Die charmante Ambivalenz des Deutschen

Historische Ermittlungen eines Nichtextremisten

Man dürfe den Stolz auf das Deutsche nicht den Rechtsextremen überlassen, hatte der Nichtextremist gehört und als überzeugend empfunden. Nur: Was alles ist „das Deutsche“, auf das er stolz sein darf?

 

Der Stolz der Deutschen? In der Walhalla bei Regensburg ehren 132 Büsten herausragende Persönlichkeiten, die deutsch sprachen.

Die Sprache sei es, hatte Ludwig I., König von Bayern, festgelegt, als er den Anstoß gab zu dem Bau, zu dem es nun gilt, sich im kalten Frühlingswind über 479 Stufen heraufzuquälen. Das Deutsche, das ist vielleicht der Kyffhäuser, das ist Weimar und Heidelberg, Neuschwanstein und der Kölner Dom, und auch dieser Ort: Ein Tempel als geistige Weihestätte für die großen Denker und Helden, die dem Deutschen über Jahrhunderte ihr Gepräge gaben.

Die „Walhalla“ sollte Deutschland gehören, aber Bayern gibt sie nicht her

Der Tempel heißt „Walhalla“ und steht seit 1842 in Ostbayern hoch über der Donau, nahe bei der mittelalterlichen Großstadt Regensburg. Ein bisschen sieht er aus wie die berühmte Akropolis von Athen, nur gänzlich unversehrt. Der säulenumstandene Bau ist auch nur knapp zweihundert Jahre alt, noch dazu hat ihn vor nicht allzu langer Zeit die bayerische Staatsregierung gründlich renovieren lassen. Dem Freistaat gehört die Walhalla, was eine Erwähnung wert ist. Der stiftende König, trauernd über die das Deutsche trennenden Spaltungskriege Napoleons, hatte einst anderes verordnet. Der Tempel solle einem „deutschen Bund“ gehören, wenn er wieder erstünde. Das hätte sich seither mehrfach so eingestellt, zuletzt nach dem 3. Oktober 1990, aber die Bayern haben die Walhalla immer behalten wollen, und die Bundesregierung hat bis heute andere Sorgen.

Wenn der Nichtextremist in seiner körperlichen Begrenztheit die Treppe endlich hinter sich gebracht hat und schnaufend die mit rotem Marmor ausgekleidete große Halle betritt, dann wartet der ungebrochene Stolz des Deutschen auf ihn. 119 Männer und nur 13 Frauen, die sich in deutscher Sprache unsterblich gemacht haben durch herausragende Leistungen der Staatskunst, der Wissenschaft oder der Künste blicken stumm auf ihn herab. Von mittelalterlichen Königen und Kaisern, von Barbarossa bis zum alten Fritz, von Luther bis Konrad Adenauer, von Goethe und Schiller bis Sophie Scholl – sie alle sind hier als Marmorbüsten verewigt.

Währt wahrer Ruhm wirklich ewig?

Aufgaben.
1. Nenne alle Persönlichkeiten, die im Text über die Walhalla in dem Satz beginnend mit „Von mittelalterlichen Königen und Kaisern“ namentlich aufgeführt werden.
2. Schreibe aus dem Text über die Walhalla alles ab, von „Historische Ermittlungen eines“ bis hinunter zu „die deutsch sprachen.“.

[Zeigedatensätze für Text und Elemente]
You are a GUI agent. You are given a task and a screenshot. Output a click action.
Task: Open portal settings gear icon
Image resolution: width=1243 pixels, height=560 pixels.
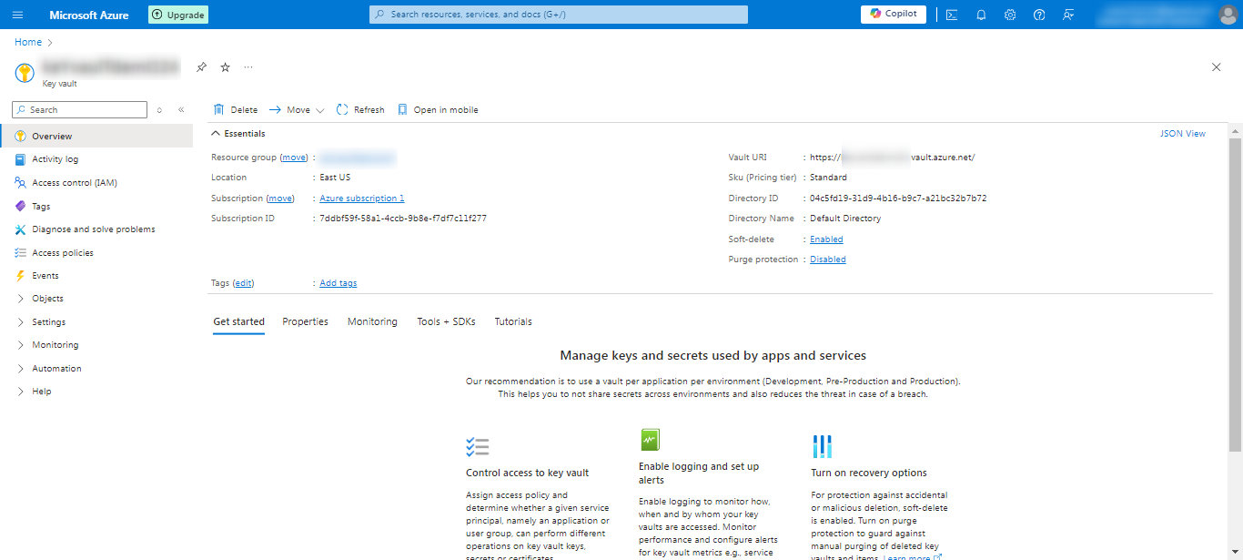pos(1010,15)
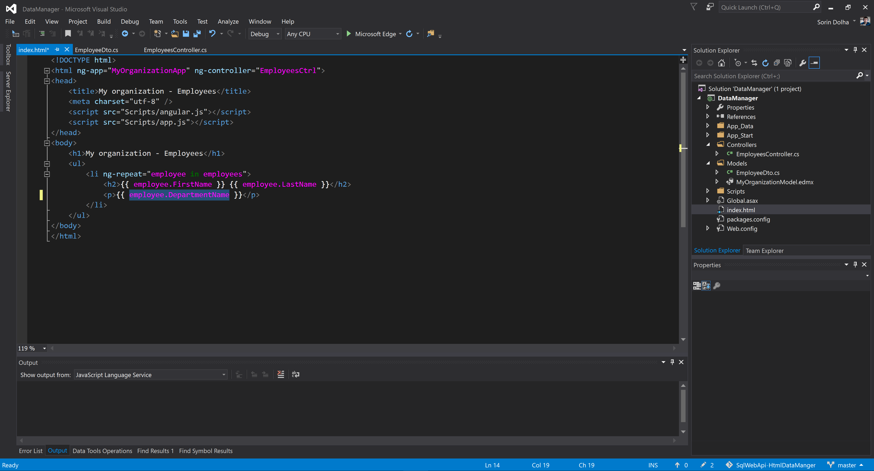Click Home icon in Solution Explorer
Image resolution: width=874 pixels, height=471 pixels.
point(721,63)
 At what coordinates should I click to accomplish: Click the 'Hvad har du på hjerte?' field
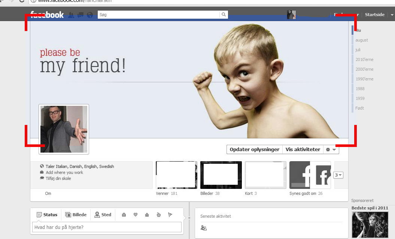tap(107, 227)
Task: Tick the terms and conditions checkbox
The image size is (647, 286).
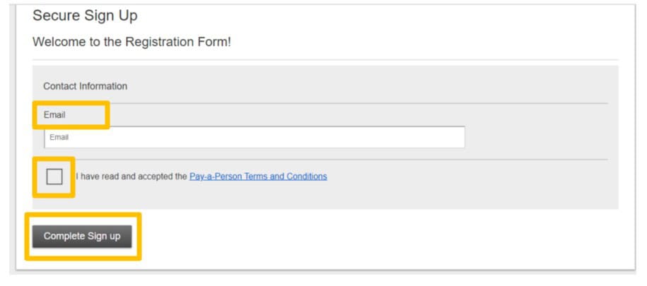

Lösungen.
1. Barbarossa, der alte Fritz, Luther, Konrad Adenauer, Goethe, Schiller, Sophie Scholl

2.
Historische Ermittlungen eines Nichtextremisten

Man dürfe den Stolz auf das Deutsche nicht den Rechtsextremen überlassen, hatte der Nichtextremist gehört und als überzeugend empfunden. Nur: Was alles ist „das Deutsche“, auf das er stolz sein darf?

 

Der Stolz der Deutschen? In der Walhalla bei Regensburg ehren 132 Büsten herausragende Persönlichkeiten, die deutsch sprachen.